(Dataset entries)
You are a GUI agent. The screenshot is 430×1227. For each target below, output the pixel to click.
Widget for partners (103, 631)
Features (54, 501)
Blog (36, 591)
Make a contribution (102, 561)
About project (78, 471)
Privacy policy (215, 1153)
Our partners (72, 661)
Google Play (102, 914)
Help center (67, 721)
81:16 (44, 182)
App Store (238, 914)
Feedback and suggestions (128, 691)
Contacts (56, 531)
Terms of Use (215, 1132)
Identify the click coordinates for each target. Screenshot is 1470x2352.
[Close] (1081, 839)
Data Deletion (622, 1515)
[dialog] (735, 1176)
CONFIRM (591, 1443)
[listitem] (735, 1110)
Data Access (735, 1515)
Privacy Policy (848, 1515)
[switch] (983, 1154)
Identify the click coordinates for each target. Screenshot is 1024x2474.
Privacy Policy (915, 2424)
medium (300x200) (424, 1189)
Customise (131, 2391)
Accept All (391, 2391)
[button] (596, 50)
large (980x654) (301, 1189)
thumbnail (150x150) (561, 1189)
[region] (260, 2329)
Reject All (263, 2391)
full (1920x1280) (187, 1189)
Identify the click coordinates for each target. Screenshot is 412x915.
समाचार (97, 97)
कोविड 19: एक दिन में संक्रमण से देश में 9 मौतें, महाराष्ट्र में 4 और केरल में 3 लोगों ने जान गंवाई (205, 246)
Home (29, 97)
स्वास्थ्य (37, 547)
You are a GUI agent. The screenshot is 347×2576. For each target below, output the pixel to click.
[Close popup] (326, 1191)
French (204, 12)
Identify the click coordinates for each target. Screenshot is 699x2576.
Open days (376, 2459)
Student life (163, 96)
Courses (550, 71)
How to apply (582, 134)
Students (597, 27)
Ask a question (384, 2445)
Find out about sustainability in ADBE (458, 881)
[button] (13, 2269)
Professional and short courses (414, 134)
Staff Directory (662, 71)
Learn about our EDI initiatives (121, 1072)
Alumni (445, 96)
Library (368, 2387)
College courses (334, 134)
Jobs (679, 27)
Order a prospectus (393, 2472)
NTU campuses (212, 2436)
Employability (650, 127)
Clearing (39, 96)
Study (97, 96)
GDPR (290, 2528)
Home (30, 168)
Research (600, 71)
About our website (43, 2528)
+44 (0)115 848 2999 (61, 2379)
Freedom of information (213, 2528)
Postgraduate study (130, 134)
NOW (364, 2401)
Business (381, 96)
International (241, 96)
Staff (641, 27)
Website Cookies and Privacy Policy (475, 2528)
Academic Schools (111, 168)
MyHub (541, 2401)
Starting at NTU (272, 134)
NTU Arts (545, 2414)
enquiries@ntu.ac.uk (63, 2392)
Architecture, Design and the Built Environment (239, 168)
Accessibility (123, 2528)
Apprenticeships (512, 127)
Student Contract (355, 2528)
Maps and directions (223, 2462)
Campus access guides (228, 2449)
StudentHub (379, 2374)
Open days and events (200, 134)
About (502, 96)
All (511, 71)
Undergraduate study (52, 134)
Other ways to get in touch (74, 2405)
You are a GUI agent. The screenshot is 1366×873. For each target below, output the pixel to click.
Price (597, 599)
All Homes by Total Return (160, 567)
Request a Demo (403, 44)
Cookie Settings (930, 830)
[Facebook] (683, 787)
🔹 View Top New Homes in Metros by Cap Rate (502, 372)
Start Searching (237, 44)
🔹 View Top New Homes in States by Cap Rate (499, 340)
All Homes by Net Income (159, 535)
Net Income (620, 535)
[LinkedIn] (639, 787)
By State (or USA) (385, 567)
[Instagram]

__WORK ITEM__: Go through the records above and, whenever a line includes the word "below", copy it.

__SOLUTION TO THIS EXERCISE__:
You are a GUI agent. The screenshot is 430×1227. For each target below, output the pixel to click.
You are a GUI agent. The screenshot is 347×2576. For each target below, output the pixel to click.
You are a GUI agent. The screenshot is 1366×873. For each target below, output the pixel to click.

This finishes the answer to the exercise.